* O QUE FAZER *
1. Modifique o trecho do texto sobre Charles III que vai de "Ele era um menino" até "Andrew Parker Bowles.", inclusive, trocando "menino" por "garoto".
2. Indique se cada afirmação concorda com o texto sobre Charles III, respondendo sim ou não e citando as palavras do texto que decidem a resposta: (a) Charles III foi proclamado rei dois dias depois da morte da mãe. (b) A coroação de Charles III terá cerca de 8 mil convidados. (c) Charles se formou pela Universidade de Oxford.

+++ TEXTO FORNECIDO +++

Charles III, que será coroado neste sábado, 6 de maio, costumava ser um dos menos apreciados membros da realeza britânica até subir ao trono, e, embora sua popularidade tenha melhorado, agora enfrenta o desafio de conduzir uma difícil modernização da monarquia. O novo rei foi proclamado em sóbria cerimônia em 10 de setembro de 2022, dois dias após a morte de sua mãe, em cuja imensa sombra sempre vivera.
Elizabeth II, que morreu aos 96 anos, continua sendo a figura mais popular da família real apesar de sua morte (80% no primeiro trimestre de 2023, segundo o YouGov), seguida por sua filha Anne (66%) e seu neto William (65%). Após a chegada de Charles ao trono, a baixíssima popularidade que tinha como príncipe disparou, colocando-o agora na quinta colocação, com 55%.
Em suas múltiplas viagens, procurou se mostrar próximo e afetuoso, além de ativo em questões diplomáticas como a guerra na Ucrânia e colaborativo em questões delicadas como a investigação dos vínculos históricos da monarquia com a escravidão.
No entanto, Charles III não consegue consolidar a sua imagem, sobretudo perante os mais jovens, apesar de compartilhar com eles uma paixão de longa data pelo meio ambiente e pelo combate às alterações climáticas.
Sob o lema "Not my king" ("Não é meu rei"), os protestos se multiplicaram nos últimos meses e vários jovens foram processados por tentar jogar ovos contra o monarca, embora nunca tenham conseguido fazê-lo.
Procurando parecer menos pomposo e mais moderno do que Elizabeth II, Charles III optou por uma cerimônia de coroação simplificada, de uma hora, com cerca de 2 mil convidados, em vez das três horas e 8 mil participantes que sua mãe teve em 1953.
Mas não será sem polêmica, com a presença de seu filho mais novo, Harry, 38 anos, que em uma série de documentários e uma autobiografia explosiva descreveu a monarquia britânica como uma instituição fria e tendenciosa. Como príncipe, Charles sempre teve a reputação de ser politicamente intrometido, e algumas de suas declarações geraram incidentes diplomáticos. Mas como rei ele tem sido discreto.
Nascido em 14 de novembro de 1948 no Palácio de Buckingham, Charles Philip Arthur George Windsor foi o primeiro dos quatro filhos de Elizabeth II e do príncipe Philip.
Ele era um menino tímido e sensível quando foi nomeado príncipe de Gales em 1958. Em seguida, ele foi enviado para estudar em um internato austero na Escócia. O colégio rígido, frequentado por seu pai, representou "um inferno absoluto" para Charles.
Em 1970, tornou-se o primeiro herdeiro da coroa britânica com diploma, da Universidade de Cambridge, onde estudou arqueologia e antropologia. Entre 1971 e 1976 serviu à Marinha Britânica. Para sua perplexidade, enquanto estava em missão no Caribe, o amor de sua vida, Camilla Shand, casou-se com Andrew Parker Bowles.

+++ DADOS REGISTRADOS +++

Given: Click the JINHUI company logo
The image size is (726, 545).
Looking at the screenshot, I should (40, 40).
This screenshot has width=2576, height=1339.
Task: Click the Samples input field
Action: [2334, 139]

+++

* RESPOSTAS POR TAREFA *
1.
Ele era um garoto tímido e sensível quando foi nomeado príncipe de Gales em 1958. Em seguida, ele foi enviado para estudar em um internato austero na Escócia. O colégio rígido, frequentado por seu pai, representou "um inferno absoluto" para Charles.
Em 1970, tornou-se o primeiro herdeiro da coroa britânica com diploma, da Universidade de Cambridge, onde estudou arqueologia e antropologia. Entre 1971 e 1976 serviu à Marinha Britânica. Para sua perplexidade, enquanto estava em missão no Caribe, o amor de sua vida, Camilla Shand, casou-se com Andrew Parker Bowles.

2.
(a) Sim: "dois dias após a morte de sua mãe".
(b) Não: "com cerca de 2 mil convidados, em vez das três horas e 8 mil participantes que sua mãe teve em 1953".
(c) Não: "da Universidade de Cambridge".